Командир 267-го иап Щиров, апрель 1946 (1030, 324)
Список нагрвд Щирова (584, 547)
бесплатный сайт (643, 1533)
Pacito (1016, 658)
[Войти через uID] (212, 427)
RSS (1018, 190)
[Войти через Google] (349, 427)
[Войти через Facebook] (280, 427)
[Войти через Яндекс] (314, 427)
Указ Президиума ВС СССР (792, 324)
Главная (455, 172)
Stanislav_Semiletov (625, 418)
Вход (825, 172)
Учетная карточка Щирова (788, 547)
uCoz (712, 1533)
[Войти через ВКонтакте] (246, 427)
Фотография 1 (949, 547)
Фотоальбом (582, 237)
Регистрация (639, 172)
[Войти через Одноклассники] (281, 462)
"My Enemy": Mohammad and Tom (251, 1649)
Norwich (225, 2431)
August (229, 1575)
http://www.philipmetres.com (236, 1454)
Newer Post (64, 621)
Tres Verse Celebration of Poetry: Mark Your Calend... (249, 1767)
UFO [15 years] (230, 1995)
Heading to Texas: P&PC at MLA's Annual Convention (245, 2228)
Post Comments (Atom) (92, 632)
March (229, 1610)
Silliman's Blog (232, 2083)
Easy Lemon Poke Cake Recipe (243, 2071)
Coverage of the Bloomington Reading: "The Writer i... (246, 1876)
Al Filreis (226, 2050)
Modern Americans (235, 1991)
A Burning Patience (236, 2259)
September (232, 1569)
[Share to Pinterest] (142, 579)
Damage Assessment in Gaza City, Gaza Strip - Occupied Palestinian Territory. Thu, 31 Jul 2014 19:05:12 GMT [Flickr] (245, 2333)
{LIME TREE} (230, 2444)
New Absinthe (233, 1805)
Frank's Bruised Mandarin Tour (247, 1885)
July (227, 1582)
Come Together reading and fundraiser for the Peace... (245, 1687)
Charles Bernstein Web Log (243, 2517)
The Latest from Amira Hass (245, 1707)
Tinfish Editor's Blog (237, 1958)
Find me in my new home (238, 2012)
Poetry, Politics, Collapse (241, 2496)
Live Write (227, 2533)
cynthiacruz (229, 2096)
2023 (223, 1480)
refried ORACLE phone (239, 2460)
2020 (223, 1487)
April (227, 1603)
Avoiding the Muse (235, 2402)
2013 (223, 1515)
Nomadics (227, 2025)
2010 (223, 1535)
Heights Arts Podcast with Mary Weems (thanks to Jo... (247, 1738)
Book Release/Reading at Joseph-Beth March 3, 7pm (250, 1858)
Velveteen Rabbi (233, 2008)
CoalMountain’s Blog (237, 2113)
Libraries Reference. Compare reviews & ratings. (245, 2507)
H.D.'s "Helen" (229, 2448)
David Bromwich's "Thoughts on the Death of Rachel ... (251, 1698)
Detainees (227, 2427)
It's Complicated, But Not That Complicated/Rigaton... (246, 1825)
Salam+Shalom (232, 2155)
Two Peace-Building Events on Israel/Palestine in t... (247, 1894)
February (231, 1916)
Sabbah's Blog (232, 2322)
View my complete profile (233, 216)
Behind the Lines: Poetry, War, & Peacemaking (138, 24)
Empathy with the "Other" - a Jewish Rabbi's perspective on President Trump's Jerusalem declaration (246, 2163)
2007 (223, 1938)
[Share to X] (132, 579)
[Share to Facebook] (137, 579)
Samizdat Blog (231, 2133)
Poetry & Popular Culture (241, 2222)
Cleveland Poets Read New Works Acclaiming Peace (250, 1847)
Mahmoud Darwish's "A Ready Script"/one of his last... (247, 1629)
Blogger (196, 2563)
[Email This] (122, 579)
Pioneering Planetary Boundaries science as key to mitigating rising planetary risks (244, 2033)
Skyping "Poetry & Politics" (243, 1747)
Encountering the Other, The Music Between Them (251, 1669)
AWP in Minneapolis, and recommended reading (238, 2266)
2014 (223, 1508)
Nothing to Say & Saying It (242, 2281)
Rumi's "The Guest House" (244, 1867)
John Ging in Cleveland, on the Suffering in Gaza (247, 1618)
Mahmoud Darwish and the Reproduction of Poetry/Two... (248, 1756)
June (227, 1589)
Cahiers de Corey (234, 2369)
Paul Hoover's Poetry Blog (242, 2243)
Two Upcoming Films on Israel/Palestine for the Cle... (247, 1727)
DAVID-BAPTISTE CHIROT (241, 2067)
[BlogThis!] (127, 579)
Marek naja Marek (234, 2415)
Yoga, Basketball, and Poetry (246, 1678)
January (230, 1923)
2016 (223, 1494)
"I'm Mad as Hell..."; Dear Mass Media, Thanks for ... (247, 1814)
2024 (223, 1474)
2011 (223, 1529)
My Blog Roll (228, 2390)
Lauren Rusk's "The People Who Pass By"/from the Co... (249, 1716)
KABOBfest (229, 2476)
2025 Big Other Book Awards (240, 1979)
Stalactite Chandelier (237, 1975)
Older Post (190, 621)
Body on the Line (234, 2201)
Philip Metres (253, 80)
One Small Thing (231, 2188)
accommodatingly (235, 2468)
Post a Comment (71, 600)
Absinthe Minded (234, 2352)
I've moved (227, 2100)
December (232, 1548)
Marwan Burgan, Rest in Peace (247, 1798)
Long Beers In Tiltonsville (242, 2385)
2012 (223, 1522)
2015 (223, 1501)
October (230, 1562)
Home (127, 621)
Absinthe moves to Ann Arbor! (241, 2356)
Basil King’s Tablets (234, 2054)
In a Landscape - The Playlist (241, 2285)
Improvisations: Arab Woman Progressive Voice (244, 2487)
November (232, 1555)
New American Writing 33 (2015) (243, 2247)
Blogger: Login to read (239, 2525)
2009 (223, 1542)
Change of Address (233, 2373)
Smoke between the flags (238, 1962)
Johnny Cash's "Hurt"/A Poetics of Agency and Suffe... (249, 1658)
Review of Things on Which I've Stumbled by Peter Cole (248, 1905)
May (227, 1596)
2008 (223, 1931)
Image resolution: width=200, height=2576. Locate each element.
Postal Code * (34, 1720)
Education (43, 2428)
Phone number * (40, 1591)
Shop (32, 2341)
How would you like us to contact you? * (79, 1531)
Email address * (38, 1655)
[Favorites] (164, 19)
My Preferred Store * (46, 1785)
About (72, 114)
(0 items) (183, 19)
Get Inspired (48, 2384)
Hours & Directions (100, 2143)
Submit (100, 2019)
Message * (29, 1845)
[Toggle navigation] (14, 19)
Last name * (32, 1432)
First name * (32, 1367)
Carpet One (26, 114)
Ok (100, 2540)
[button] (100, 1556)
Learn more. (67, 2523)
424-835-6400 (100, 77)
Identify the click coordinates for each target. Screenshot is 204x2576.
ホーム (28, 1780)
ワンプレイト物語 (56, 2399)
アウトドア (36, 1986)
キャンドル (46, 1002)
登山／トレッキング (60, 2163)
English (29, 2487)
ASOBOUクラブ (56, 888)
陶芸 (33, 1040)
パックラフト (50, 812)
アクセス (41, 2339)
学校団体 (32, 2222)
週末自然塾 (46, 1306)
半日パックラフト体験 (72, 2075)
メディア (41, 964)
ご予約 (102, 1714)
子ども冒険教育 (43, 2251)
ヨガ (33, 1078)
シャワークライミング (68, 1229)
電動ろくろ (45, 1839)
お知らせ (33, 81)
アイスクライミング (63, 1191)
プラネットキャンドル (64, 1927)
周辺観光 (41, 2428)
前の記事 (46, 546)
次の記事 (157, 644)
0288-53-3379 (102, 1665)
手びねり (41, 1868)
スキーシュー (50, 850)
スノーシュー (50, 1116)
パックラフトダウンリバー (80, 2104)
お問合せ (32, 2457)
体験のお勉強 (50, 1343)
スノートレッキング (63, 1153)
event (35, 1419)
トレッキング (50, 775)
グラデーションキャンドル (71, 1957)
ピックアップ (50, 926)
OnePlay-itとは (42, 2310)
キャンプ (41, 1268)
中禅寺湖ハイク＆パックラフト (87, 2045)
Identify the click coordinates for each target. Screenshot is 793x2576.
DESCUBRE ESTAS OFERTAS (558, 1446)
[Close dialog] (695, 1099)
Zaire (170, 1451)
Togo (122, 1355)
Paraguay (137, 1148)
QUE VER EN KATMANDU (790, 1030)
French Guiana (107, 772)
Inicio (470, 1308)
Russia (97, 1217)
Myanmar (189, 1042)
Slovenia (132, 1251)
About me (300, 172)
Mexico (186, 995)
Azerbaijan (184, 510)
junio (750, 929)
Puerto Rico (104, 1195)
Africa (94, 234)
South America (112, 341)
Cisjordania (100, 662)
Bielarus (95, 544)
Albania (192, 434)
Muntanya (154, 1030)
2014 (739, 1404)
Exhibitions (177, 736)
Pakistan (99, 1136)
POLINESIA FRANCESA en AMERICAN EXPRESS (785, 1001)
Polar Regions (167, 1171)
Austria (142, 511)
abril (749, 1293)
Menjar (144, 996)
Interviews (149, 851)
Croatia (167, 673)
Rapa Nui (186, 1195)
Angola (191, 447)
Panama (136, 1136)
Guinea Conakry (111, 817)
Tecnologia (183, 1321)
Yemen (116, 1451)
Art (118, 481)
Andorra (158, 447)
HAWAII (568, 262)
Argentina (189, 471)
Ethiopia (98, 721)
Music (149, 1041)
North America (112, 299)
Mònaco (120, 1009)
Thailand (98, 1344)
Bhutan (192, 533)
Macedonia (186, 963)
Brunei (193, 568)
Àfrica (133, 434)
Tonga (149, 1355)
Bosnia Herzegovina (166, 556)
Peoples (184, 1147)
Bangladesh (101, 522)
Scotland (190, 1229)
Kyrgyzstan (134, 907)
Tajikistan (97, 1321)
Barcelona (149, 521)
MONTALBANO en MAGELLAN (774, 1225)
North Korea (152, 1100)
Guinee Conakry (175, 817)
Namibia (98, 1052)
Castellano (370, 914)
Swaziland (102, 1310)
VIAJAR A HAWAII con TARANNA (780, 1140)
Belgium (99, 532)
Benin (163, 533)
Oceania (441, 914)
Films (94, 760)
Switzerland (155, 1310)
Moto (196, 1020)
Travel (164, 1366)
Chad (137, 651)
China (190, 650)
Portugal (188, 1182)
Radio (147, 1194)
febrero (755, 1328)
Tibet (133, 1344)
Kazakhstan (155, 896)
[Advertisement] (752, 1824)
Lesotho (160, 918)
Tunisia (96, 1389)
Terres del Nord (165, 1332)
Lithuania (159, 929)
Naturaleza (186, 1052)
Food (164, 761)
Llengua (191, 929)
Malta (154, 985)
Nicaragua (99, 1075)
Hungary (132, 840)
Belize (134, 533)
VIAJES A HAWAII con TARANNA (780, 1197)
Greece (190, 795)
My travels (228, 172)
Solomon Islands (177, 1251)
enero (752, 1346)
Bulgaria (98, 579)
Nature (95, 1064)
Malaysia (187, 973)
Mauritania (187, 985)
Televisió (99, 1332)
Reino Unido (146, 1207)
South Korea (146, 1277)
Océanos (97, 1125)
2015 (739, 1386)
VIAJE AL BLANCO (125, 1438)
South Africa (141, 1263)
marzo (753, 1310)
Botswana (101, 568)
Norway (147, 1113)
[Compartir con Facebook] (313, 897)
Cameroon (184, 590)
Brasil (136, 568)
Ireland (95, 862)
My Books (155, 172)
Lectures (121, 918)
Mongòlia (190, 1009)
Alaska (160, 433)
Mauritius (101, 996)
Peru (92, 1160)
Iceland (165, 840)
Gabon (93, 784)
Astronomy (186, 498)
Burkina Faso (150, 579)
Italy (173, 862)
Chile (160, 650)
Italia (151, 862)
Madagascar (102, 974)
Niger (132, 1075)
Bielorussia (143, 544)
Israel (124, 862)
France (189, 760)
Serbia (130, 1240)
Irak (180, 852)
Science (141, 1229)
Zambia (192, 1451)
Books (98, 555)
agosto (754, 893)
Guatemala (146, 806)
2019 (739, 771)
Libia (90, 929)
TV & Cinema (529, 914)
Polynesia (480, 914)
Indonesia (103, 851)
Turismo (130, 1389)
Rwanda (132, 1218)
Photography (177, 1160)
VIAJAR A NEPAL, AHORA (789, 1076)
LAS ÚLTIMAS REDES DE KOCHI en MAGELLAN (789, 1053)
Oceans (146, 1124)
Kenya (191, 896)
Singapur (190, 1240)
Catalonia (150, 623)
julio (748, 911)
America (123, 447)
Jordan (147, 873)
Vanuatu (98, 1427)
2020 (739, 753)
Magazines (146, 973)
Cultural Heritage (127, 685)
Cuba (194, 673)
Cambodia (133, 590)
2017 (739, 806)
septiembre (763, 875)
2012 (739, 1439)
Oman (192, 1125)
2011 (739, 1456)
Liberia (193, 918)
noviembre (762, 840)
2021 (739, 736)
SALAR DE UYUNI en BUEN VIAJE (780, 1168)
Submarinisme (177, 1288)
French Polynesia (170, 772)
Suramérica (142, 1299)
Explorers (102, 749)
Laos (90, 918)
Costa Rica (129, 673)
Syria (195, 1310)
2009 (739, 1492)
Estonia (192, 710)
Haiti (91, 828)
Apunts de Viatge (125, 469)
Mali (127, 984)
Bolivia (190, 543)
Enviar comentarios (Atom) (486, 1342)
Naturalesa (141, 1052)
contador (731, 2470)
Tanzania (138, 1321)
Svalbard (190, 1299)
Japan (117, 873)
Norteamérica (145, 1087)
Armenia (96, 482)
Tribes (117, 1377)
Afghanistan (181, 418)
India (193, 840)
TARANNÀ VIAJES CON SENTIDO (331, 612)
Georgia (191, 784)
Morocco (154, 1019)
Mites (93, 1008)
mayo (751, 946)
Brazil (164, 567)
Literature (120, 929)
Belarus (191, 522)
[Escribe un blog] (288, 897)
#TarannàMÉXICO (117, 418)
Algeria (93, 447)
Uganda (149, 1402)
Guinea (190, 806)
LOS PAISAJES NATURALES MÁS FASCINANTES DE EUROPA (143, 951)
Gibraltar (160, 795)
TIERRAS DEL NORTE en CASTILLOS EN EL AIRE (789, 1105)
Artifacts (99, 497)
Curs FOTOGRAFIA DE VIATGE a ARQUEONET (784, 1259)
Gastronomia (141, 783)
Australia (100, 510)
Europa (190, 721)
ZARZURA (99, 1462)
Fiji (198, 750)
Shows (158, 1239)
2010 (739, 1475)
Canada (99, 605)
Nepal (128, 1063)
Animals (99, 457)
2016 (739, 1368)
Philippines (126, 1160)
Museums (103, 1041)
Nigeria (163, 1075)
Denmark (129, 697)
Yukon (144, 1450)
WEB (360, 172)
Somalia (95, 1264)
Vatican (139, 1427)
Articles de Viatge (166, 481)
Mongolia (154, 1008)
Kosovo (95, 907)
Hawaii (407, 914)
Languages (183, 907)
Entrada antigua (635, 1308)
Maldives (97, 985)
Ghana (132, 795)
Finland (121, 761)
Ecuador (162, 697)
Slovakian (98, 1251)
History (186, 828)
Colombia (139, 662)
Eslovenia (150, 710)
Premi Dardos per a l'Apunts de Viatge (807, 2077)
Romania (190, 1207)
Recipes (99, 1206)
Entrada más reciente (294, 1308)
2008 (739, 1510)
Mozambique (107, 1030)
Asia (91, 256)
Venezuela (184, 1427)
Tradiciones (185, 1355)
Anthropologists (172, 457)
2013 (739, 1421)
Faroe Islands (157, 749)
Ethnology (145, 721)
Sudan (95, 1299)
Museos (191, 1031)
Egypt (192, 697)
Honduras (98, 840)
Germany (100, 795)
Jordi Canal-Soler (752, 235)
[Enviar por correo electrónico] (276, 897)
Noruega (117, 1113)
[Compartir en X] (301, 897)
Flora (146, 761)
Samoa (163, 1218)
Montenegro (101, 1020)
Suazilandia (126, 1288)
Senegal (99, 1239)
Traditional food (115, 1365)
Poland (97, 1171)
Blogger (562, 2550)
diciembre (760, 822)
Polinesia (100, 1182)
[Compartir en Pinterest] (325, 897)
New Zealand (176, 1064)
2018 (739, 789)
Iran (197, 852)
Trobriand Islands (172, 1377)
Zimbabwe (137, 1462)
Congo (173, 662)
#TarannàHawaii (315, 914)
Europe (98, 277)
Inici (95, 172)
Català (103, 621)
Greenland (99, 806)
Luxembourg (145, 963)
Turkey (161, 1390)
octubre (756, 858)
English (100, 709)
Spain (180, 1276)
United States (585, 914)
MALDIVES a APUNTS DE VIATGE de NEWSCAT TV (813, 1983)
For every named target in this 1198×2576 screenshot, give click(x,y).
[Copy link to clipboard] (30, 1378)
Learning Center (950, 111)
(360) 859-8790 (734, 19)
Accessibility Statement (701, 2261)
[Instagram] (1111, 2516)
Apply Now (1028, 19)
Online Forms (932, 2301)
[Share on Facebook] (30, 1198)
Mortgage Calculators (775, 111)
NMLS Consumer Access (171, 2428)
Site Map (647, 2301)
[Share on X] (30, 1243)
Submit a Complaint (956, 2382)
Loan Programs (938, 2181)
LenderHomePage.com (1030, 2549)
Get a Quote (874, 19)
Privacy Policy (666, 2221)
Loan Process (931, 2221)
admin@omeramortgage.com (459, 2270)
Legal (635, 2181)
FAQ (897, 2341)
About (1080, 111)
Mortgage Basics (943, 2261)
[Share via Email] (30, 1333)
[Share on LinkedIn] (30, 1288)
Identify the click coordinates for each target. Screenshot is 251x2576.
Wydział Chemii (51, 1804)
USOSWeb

┄┄┄┄┄┄

- **PROBLEM TO SOLVE**:
Beginning at the line above with "2023 (223, 1480)" and finishing at the line with "2016 (223, 1494)", return each line exactly and return nothing else.

- **SOLUTION TO THIS EXERCISE**:
2023 (223, 1480)
refried ORACLE phone (239, 2460)
2020 (223, 1487)
April (227, 1603)
Avoiding the Muse (235, 2402)
2013 (223, 1515)
Nomadics (227, 2025)
2010 (223, 1535)
Heights Arts Podcast with Mary Weems (thanks to Jo... (247, 1738)
Book Release/Reading at Joseph-Beth March 3, 7pm (250, 1858)
Velveteen Rabbi (233, 2008)
CoalMountain’s Blog (237, 2113)
Libraries Reference. Compare reviews & ratings. (245, 2507)
H.D.'s "Helen" (229, 2448)
David Bromwich's "Thoughts on the Death of Rachel ... (251, 1698)
Detainees (227, 2427)
It's Complicated, But Not That Complicated/Rigaton... (246, 1825)
Salam+Shalom (232, 2155)
Two Peace-Building Events on Israel/Palestine in t... (247, 1894)
February (231, 1916)
Sabbah's Blog (232, 2322)
View my complete profile (233, 216)
Behind the Lines: Poetry, War, & Peacemaking (138, 24)
Empathy with the "Other" - a Jewish Rabbi's perspective on President Trump's Jerusalem declaration (246, 2163)
2007 (223, 1938)
[Share to X] (132, 579)
[Share to Facebook] (137, 579)
Samizdat Blog (231, 2133)
Poetry & Popular Culture (241, 2222)
Cleveland Poets Read New Works Acclaiming Peace (250, 1847)
Mahmoud Darwish's "A Ready Script"/one of his last... (247, 1629)
Blogger (196, 2563)
[Email This] (122, 579)
Pioneering Planetary Boundaries science as key to mitigating rising planetary risks (244, 2033)
Skyping "Poetry & Politics" (243, 1747)
Encountering the Other, The Music Between Them (251, 1669)
AWP in Minneapolis, and recommended reading (238, 2266)
2014 (223, 1508)
Nothing to Say & Saying It (242, 2281)
Rumi's "The Guest House" (244, 1867)
John Ging in Cleveland, on the Suffering in Gaza (247, 1618)
Mahmoud Darwish and the Reproduction of Poetry/Two... (248, 1756)
June (227, 1589)
Cahiers de Corey (234, 2369)
Paul Hoover's Poetry Blog (242, 2243)
Two Upcoming Films on Israel/Palestine for the Cle... (247, 1727)
DAVID-BAPTISTE CHIROT (241, 2067)
[BlogThis!] (127, 579)
Marek naja Marek (234, 2415)
Yoga, Basketball, and Poetry (246, 1678)
January (230, 1923)
2016 (223, 1494)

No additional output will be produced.